Tout naturellement on descendait en vertu de la même loi, et du rez-de-chaussée on allait parfois au fin fond des donjons souterrains, où l’on demeurait tant que la fureur n’était pas calmée, ce dont s’assurait chaque jour le docteur en causant avec les furieux, — à travers les grilles, bien entendu. Beaucoup, une fois plongés dans ces cachots souterrains, n’en sortaient plus. De fait, sous le règne de M. X…, ces espèces de puits étaient toujours à peu près pleins, et un grand nombre d’aliénés y étaient déjà morts, qu’on avait pieusement logés en terre sainte, dans un petit cimetière annexé à l’établissement.

Un soir de Noël, au milieu de ces grandes landes désertes sur lesquelles passaient en gémissant des rafales chargées de pluie, la grande maison rouge prit un aspect inusité. Toutes ses fenêtres étincelaient. On voyait derrière les rideaux s’agiter des silhouettes sautillantes. Longeant de près les murailles, vous eussiez entendu vaguement de joyeuses musiques, et les parquets craquer en cadence sous les pieds des danseurs : phénomène étrange dans un hospice d’aliénés.
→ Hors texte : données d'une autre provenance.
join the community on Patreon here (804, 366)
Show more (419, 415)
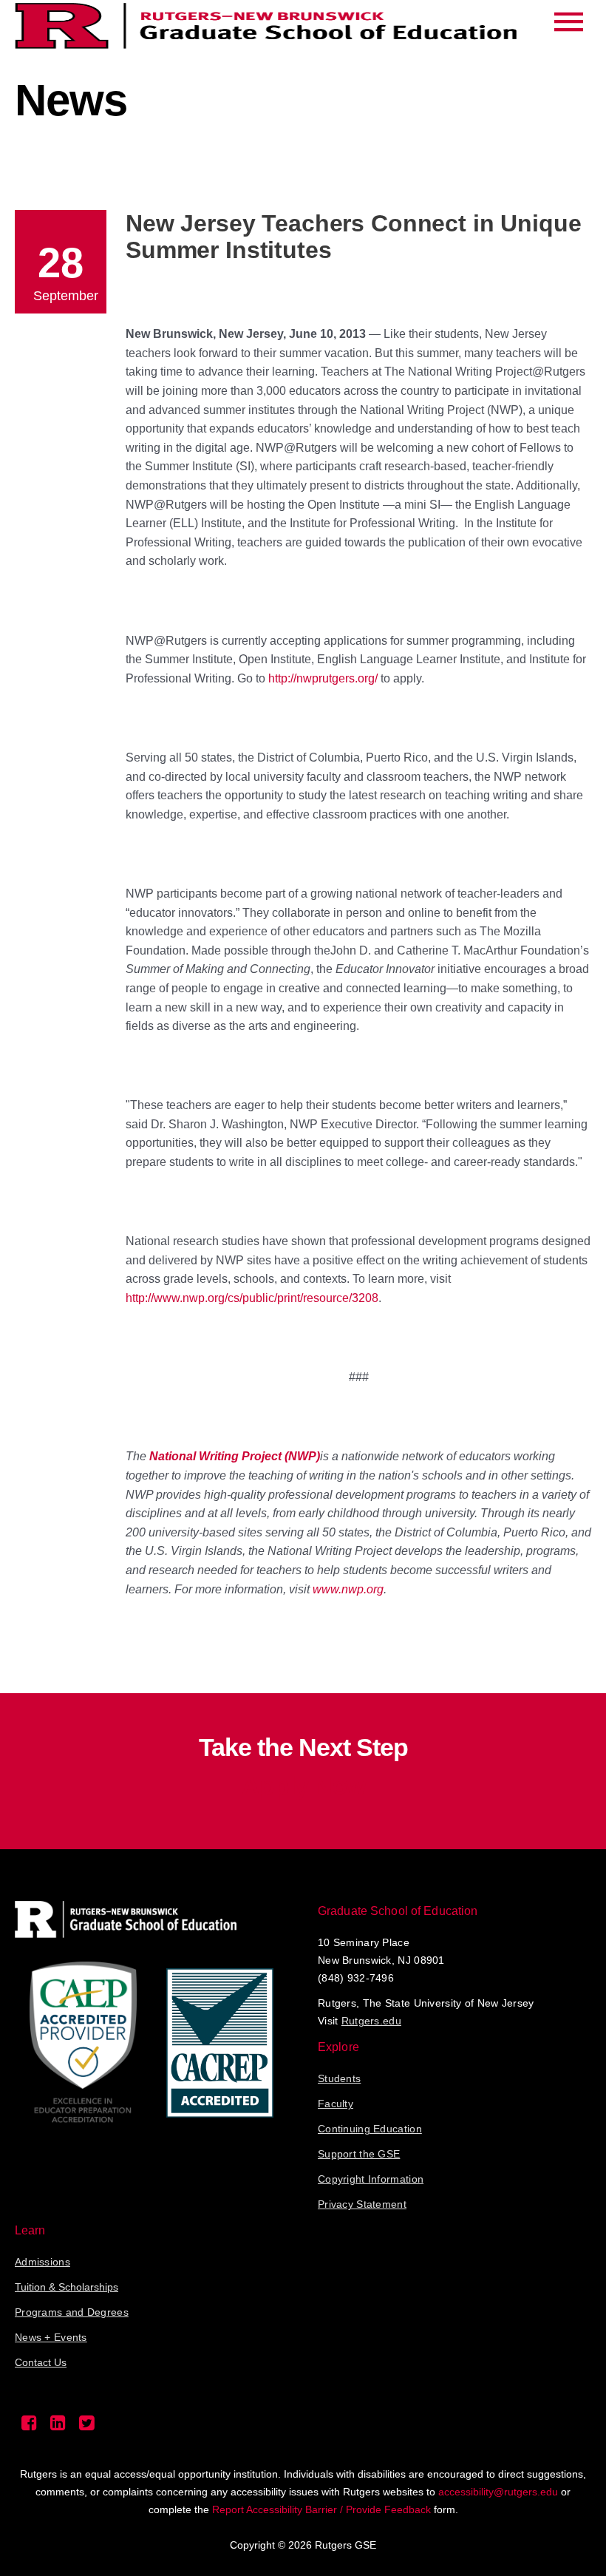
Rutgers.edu (371, 2021)
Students (339, 2078)
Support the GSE (359, 2154)
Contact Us (41, 2362)
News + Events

Le fait est que le docteur, pris d’une curiosité toute scientifique, hasardait une expérience absolument nouvelle : il donnait à ses malades une soirée dansante ; je veux dire à ceux du second et du troisième étage, réunis ainsi pour la première fois depuis leur entrée dans l’établissement, et fort étonnés de l’aventure, à ce qu’il paraissait. Tous ou presque tous appartenaient aux classes distinguées de la société ; tous ou presque tous avaient gardé quelques traditions du monde élégant, et le docteur X… avait pensé qu’un appel ne serait peut-être pas fait en vain à leurs instincts, à leurs souvenirs. En conséquence, et par manière, d’épreuve, il les avait invités à venir danser, faire de la musique et jouer aux cartes dans un grand salon décoré, illuminé tout exprès pour la circonstance.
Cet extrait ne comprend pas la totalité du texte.